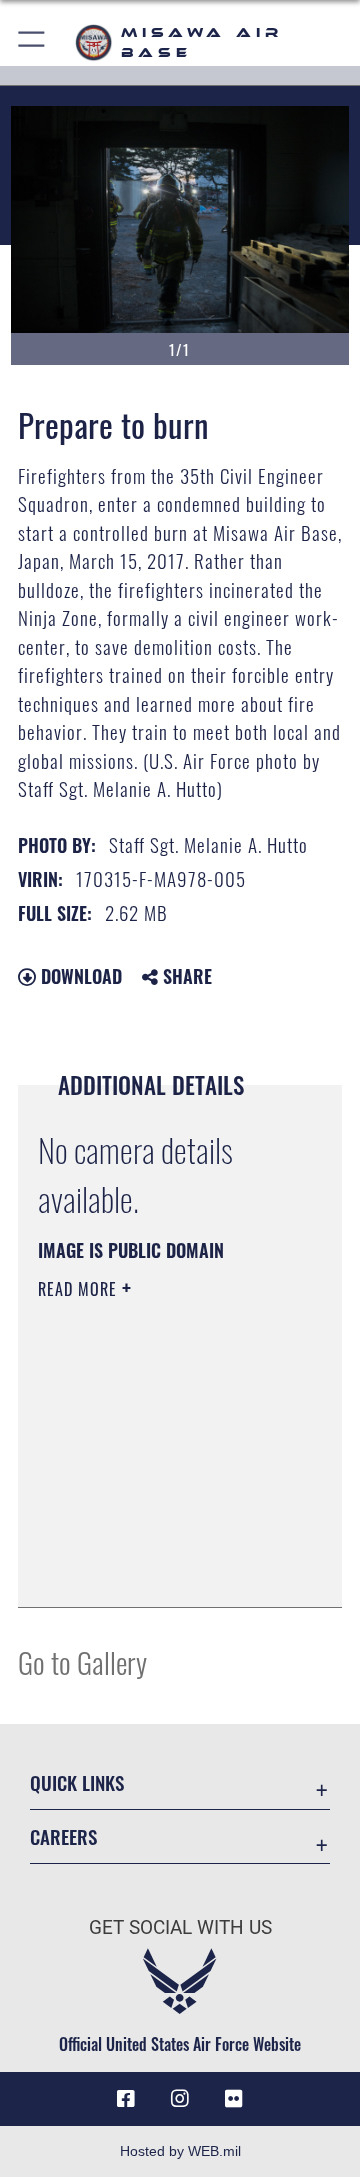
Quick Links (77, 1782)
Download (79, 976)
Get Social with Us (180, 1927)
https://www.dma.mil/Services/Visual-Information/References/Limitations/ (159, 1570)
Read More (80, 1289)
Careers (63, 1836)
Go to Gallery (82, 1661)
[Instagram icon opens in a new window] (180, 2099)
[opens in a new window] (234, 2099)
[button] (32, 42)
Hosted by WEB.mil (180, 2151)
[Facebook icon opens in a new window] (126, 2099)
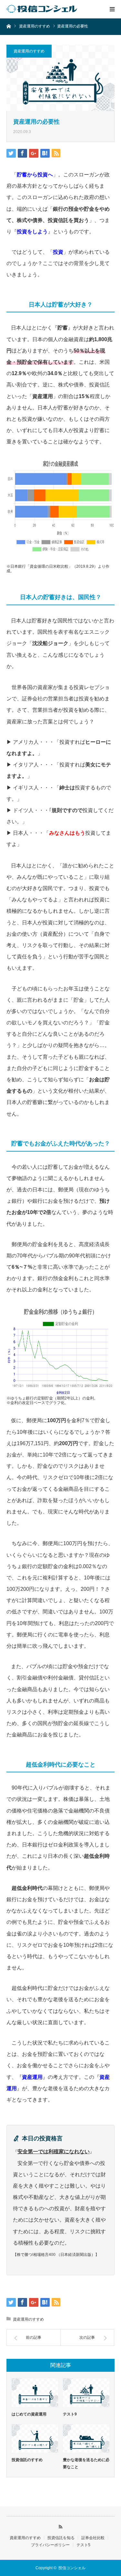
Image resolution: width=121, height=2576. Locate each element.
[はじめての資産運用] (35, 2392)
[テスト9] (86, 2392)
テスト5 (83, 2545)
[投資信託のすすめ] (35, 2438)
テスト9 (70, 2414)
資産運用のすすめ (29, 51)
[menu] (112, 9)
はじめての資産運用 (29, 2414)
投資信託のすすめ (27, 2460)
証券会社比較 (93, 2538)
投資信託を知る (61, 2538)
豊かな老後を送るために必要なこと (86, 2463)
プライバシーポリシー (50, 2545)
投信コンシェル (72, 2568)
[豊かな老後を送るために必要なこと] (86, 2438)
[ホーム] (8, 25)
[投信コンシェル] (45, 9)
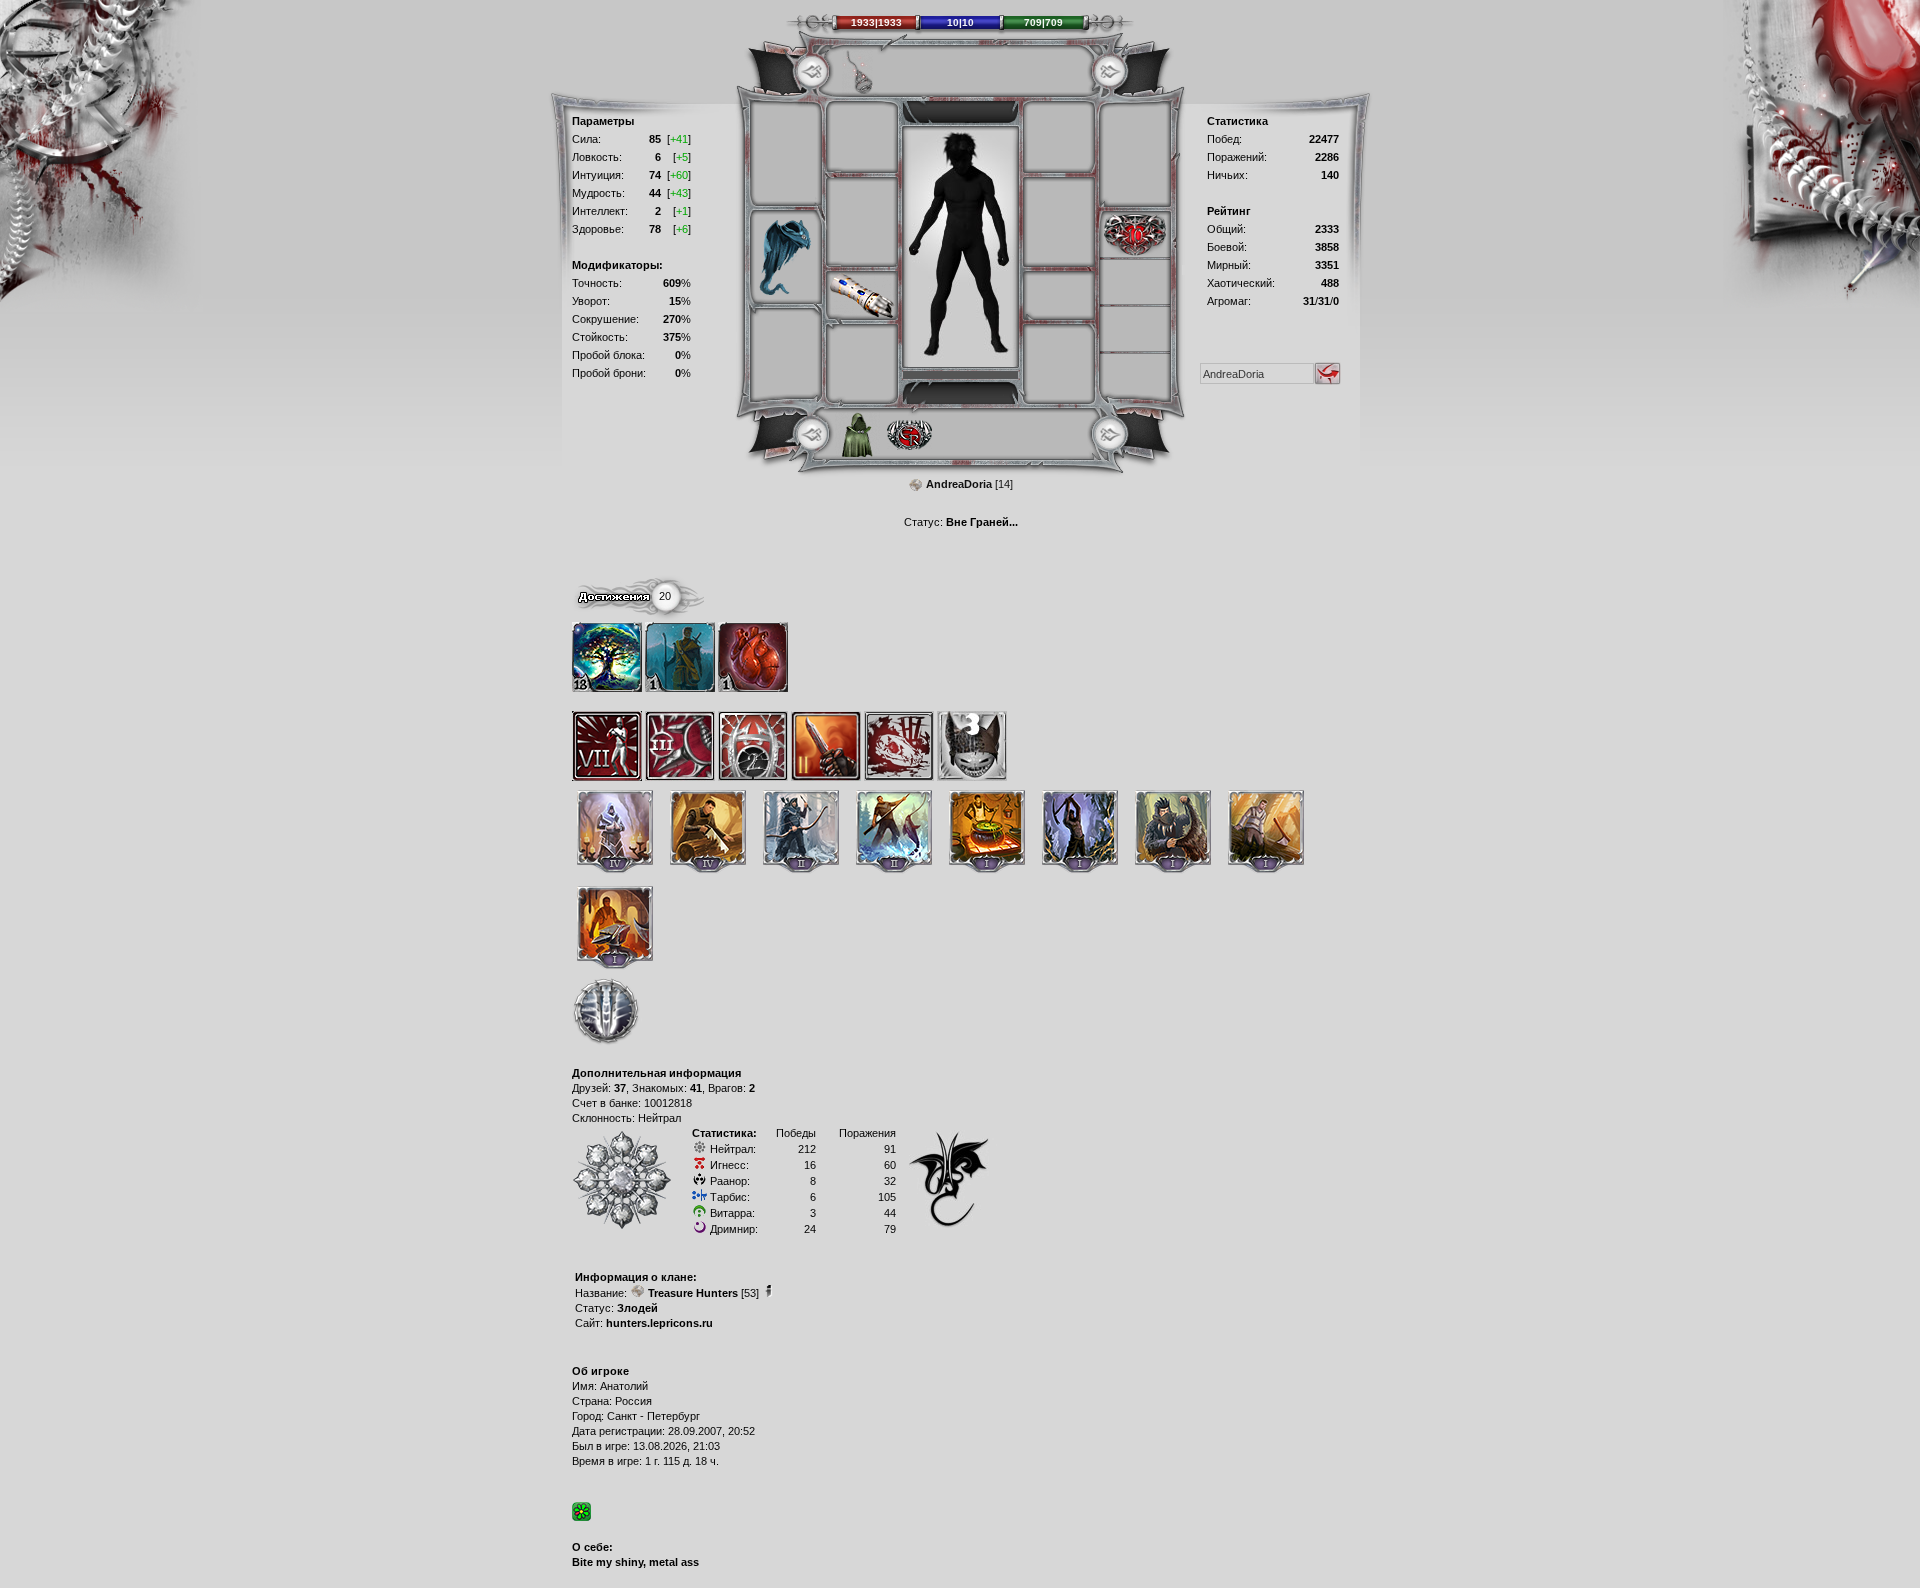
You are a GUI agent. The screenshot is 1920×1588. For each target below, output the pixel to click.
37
────────
## [WHAT YOU WILL DO]
What is the number of lines in the data that include the word "each"? State only that number.

## [RESULT OF THIS TASK]
2